# Not Honoring My Requests



## DanF (Sep 27, 2010)

Hey folks,
I have a small, but rather annoying problem with my wife of 30 years.
A little background, I am the breadwinner and make a really good living. My wife works part time because she wants to, but her income is really just a bonus and I do appreciate the extra money to have fun.
I have never put any financial limits on her whatsoever, she is smart enough to do what's right.
Occasionally, I will request something specific, whether it is an upside down tomato planter or those furniture discs that protect wood floors and carpets.
She will get the cheapest inferior substitute that she can find and it doesn't or won't work. It is maddening. We can afford it, but I feel like an ass for explaining to her every time why I requested a specific item, why the one that she bought is crap, and if she would just listen, we'd be finished right now.
How can I change this?
I am tired of getting P O'd over this and am out of ideas.


----------



## Enchantment (May 11, 2011)

Is she always frugal? Maybe she thinks she is being thrifty, or perhaps she just doesn't see the difference in quality between certain items.

If it's a real problem, then I would suggest you mark the specific items you want to order, or just buy/order the items that you want yourself.


----------



## TotoWeRNotInKansasAnymore (Apr 7, 2011)

I am like you. There are just certain knock off's which are not worth purchasing. I will not settle for anything other than a Weber BBQ. (Had to purchase a new BBQ a few years ago because the Ex got the old one).

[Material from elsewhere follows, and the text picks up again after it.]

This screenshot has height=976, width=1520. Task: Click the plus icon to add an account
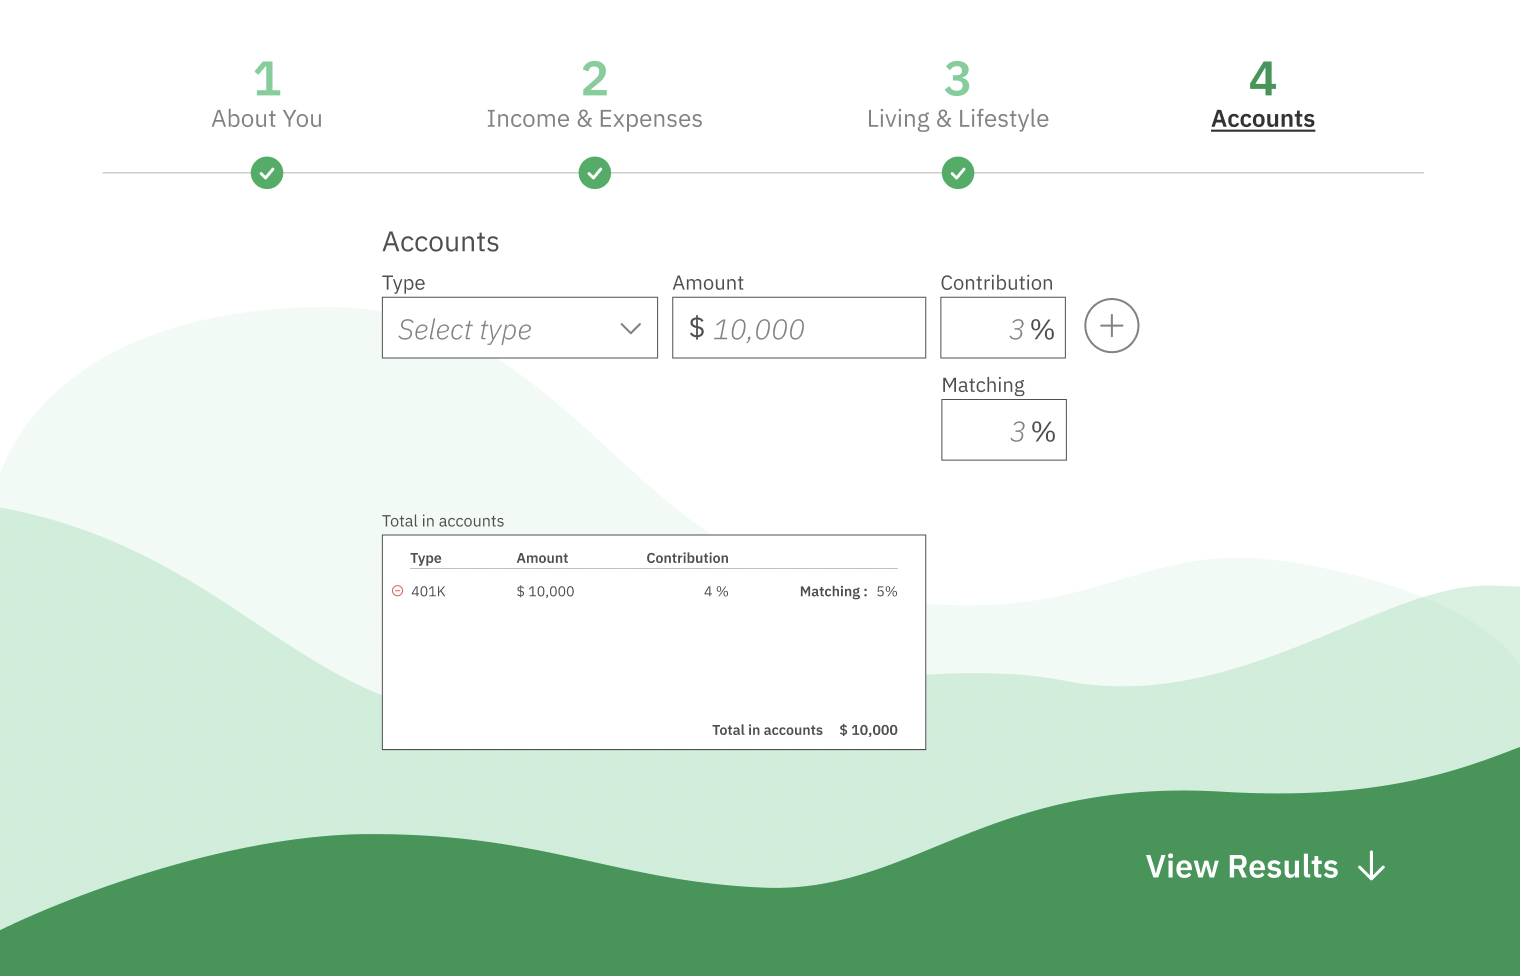click(x=1111, y=326)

I also prefer to own a Rowenta clothing iron and the model which is usually over $100. My hair dryers and flat irons easily run $100 each. (With the connection of being able to purchase at a wholesale salon price.) All of those items will last for a very long time. 

I am not that way with every single thing I purchase and own. Certain products are just made better or even more user friendly. I shop at WalMart and Target like a lot of other people do.

Now, my mother on the other hand, grew up in a large family where money was tight. She will try to do the same as your wife and it drives me nuts because she hasn’t needed to be frugal like that for many, many years.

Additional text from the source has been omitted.